>      Hi, I was reading RFC3022 about Napt last night, and I still dont
>understand one thing about it. From what I understand is that Napt allows
>you to use one single globally unique IP address on the WAN interface of
>your router, and then a large number of local addresses inside your network
>which aren't globally unique.
>      Now the router will be able to translate the different traffic streams
>coming from the WAN according to the port on the packet. So if host A inside
>the network wanted to communicate with Host B which is on a different
>outside network, it would directly address the outside site, and the router
>would catch the packet enroute and change the source IP address to the
>router WAN interface IP address and also change the source port to a port of
>the router's discretion.
>      Normally, from what I understand, ports are used to multiplex streams
>of traffic across a link. If Host A was using two applications and wanted to
>start a second session with Host B. Would the router allow this? The RFC
>states "While not a common practice, it is possible to have an application
>on a private host establish multiple simutaneous sessions originating from
>the same tuple of (private address, private TU port). In such a case, a
>single binding for the tuple of (private address, private TU port) may be
>used for translation of packets pertaining to all sessions originating from
>the same tuple on a host. How exactly would the applications know which
>traffic stream was for itself?

There's got to be some additional multiplexing above transport.

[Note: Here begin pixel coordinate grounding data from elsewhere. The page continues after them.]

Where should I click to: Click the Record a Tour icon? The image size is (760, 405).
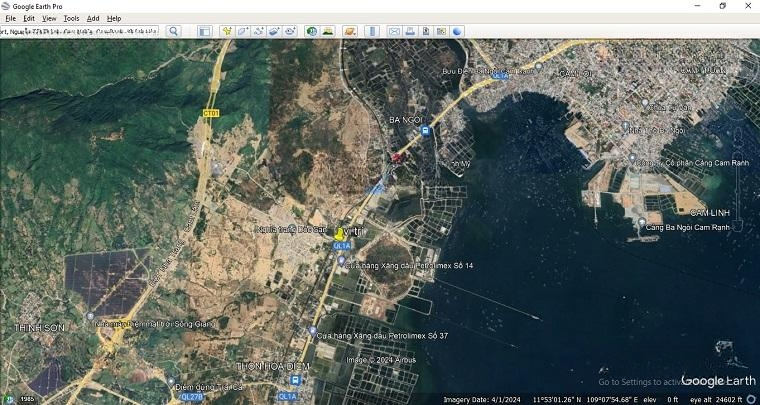coord(290,31)
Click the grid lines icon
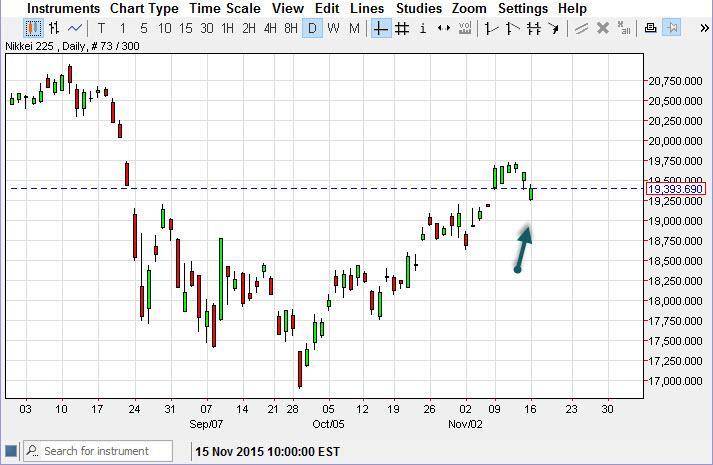Viewport: 713px width, 465px height. [402, 28]
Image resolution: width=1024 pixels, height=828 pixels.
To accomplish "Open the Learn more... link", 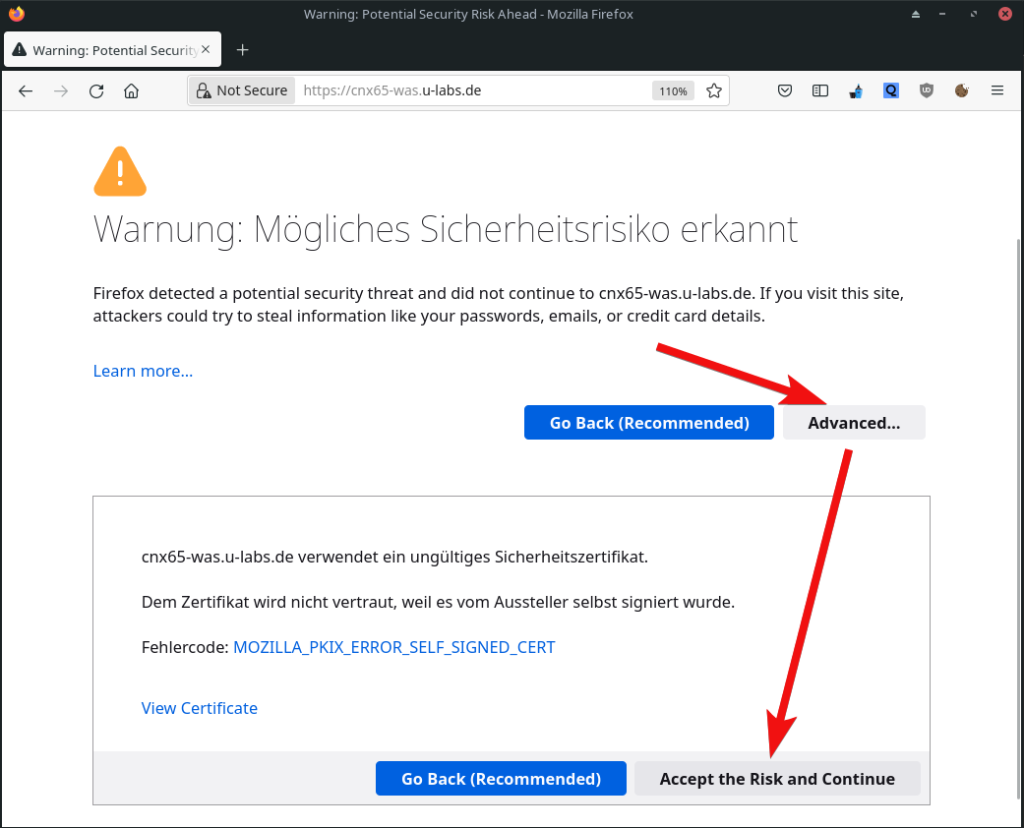I will (143, 371).
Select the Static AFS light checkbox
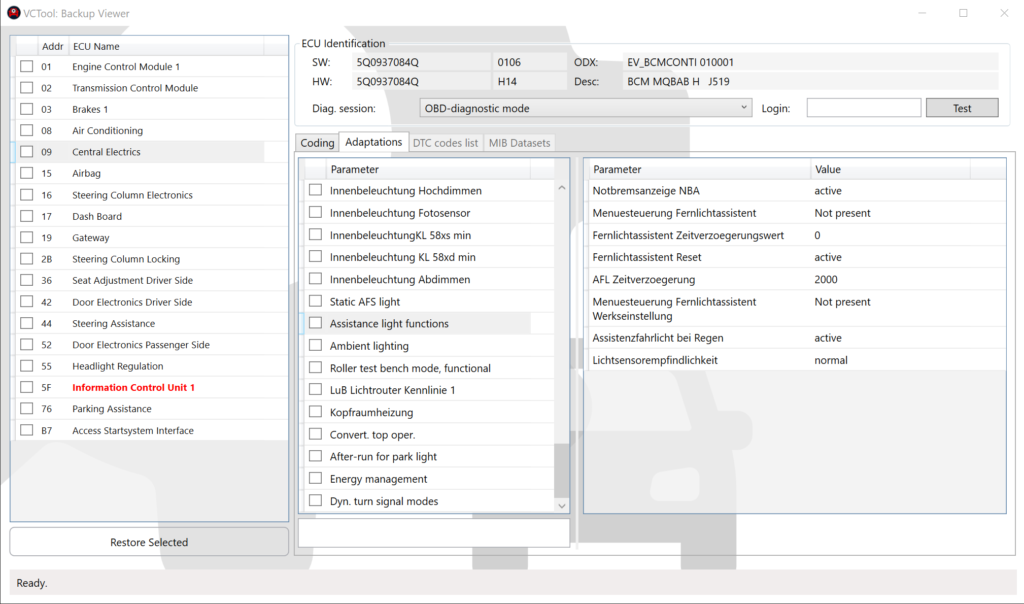This screenshot has width=1024, height=604. 315,301
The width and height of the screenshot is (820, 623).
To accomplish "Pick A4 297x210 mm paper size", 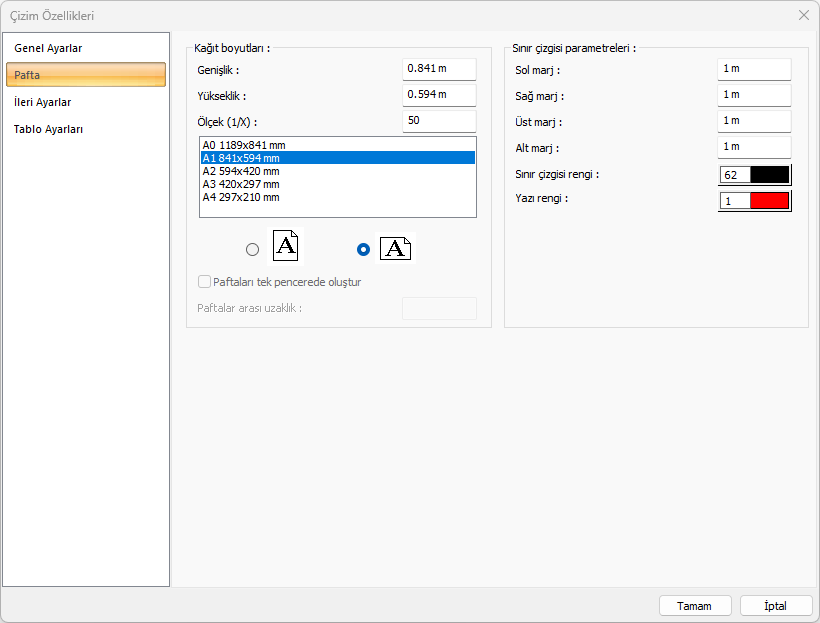I will [x=241, y=197].
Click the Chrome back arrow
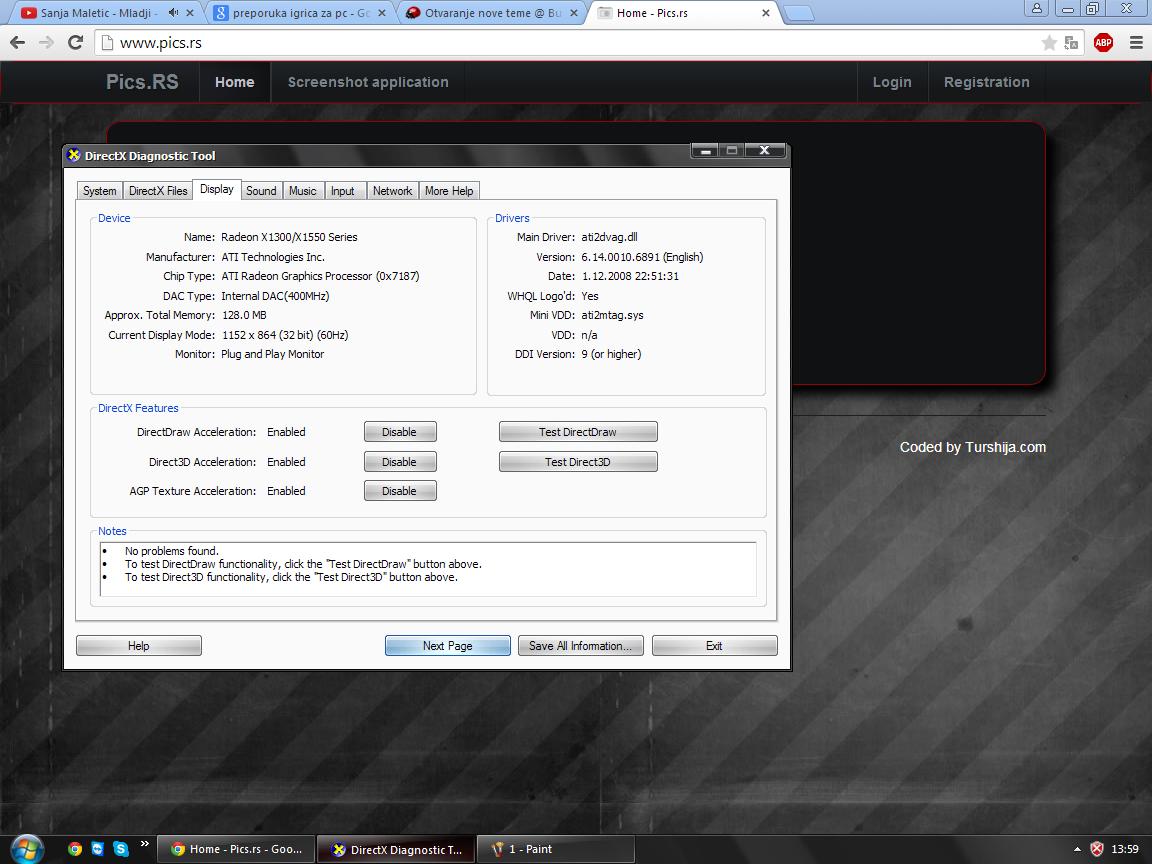This screenshot has width=1152, height=864. pyautogui.click(x=17, y=42)
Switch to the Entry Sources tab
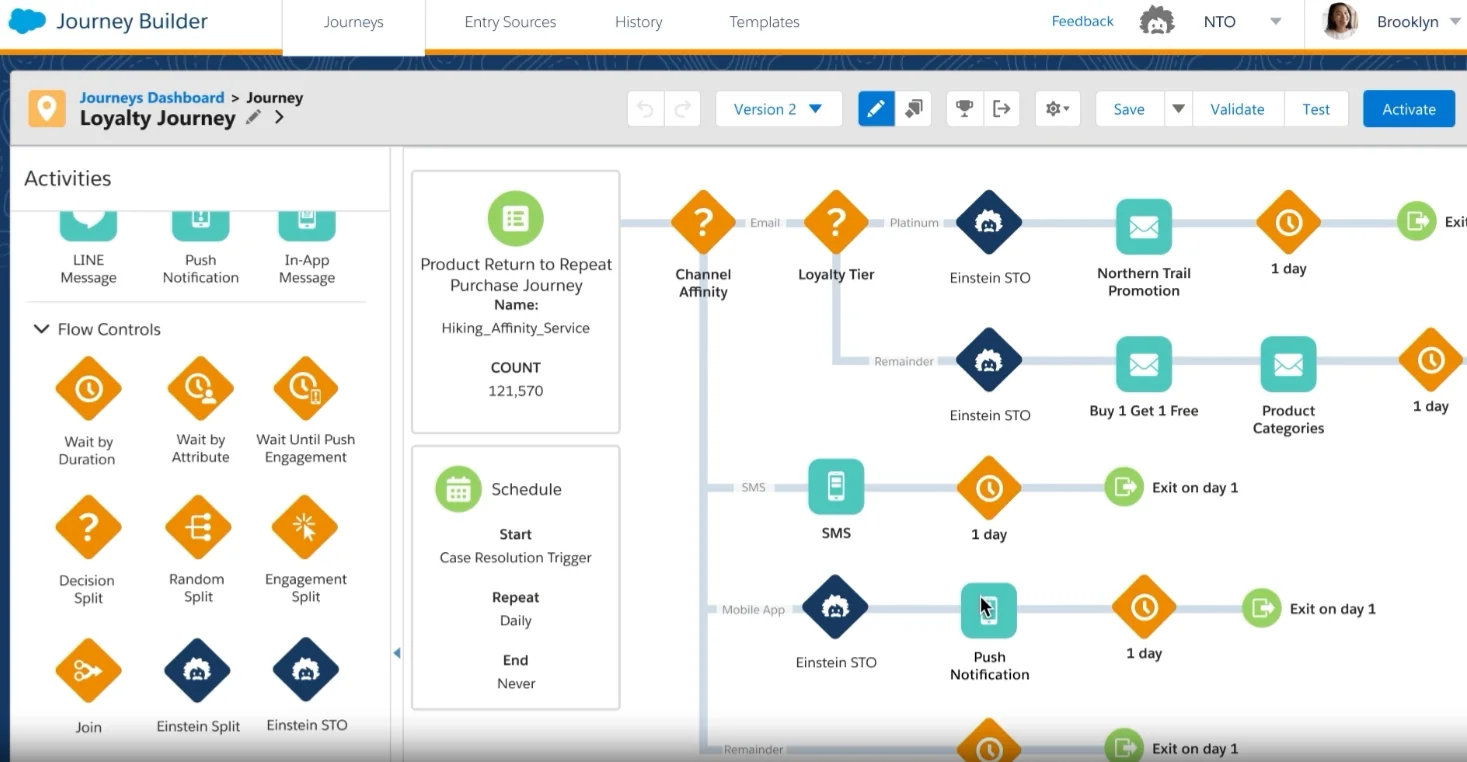Image resolution: width=1467 pixels, height=762 pixels. [510, 22]
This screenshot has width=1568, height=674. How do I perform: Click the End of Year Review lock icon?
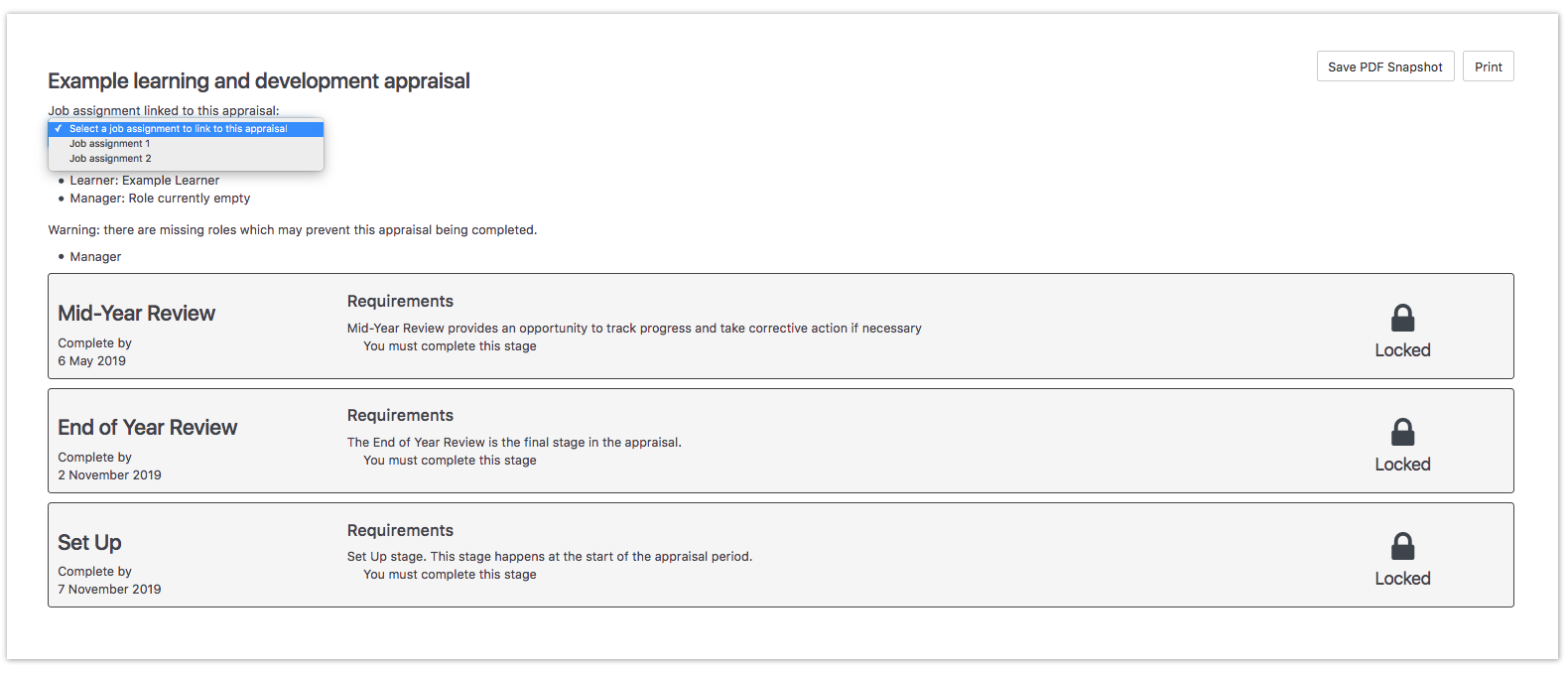click(x=1402, y=432)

>     Also, how many local hosts can the router assign to a single IP address
>before it has to use a second IP address? Could a company of 100000 use a
>single IP address for NAPT? or would it need to use more than one?

Initial answer: No.

Let's look further.  In TCP and UDP, the port field is 16 bits.  That 
gives a maximum of 64K possible ports.  It's generally reasonable to 
assume the first 2K are well known, so that leaves a maximum 
(ignoring performance issues) of 62K per IP address.

That is a reasonable theoretical maximum for TCP.  UDP, however, gets 
uglier. Once a given TCP port is committed to a session, it will be 
locked to that session until either the session is cleared or there 
is a session failure.

For a simple transaction protocol over UDP (e.g., DNS restricted to 
one query and a one packet response), you can release the port number 
after getting the response.  But what if there can be multiple 
packets in response, or if there is a quasi-session such as you'd see 
with RPC/NFS or SNMP with GET-BULK? Either the NAT has to understand 
the higher-layer protocol to know when it can release a port number, 
or it can control access with timers.  A timer structure might say 
"once a port number has been accessed, it can't be reused for N 
minutes/hours/etc/, N being a time beyond the reasonable duration of 
a quasi-session."

Time-based lockups of port numbers certainly will restrict the number 
of ports you have available at any given moment.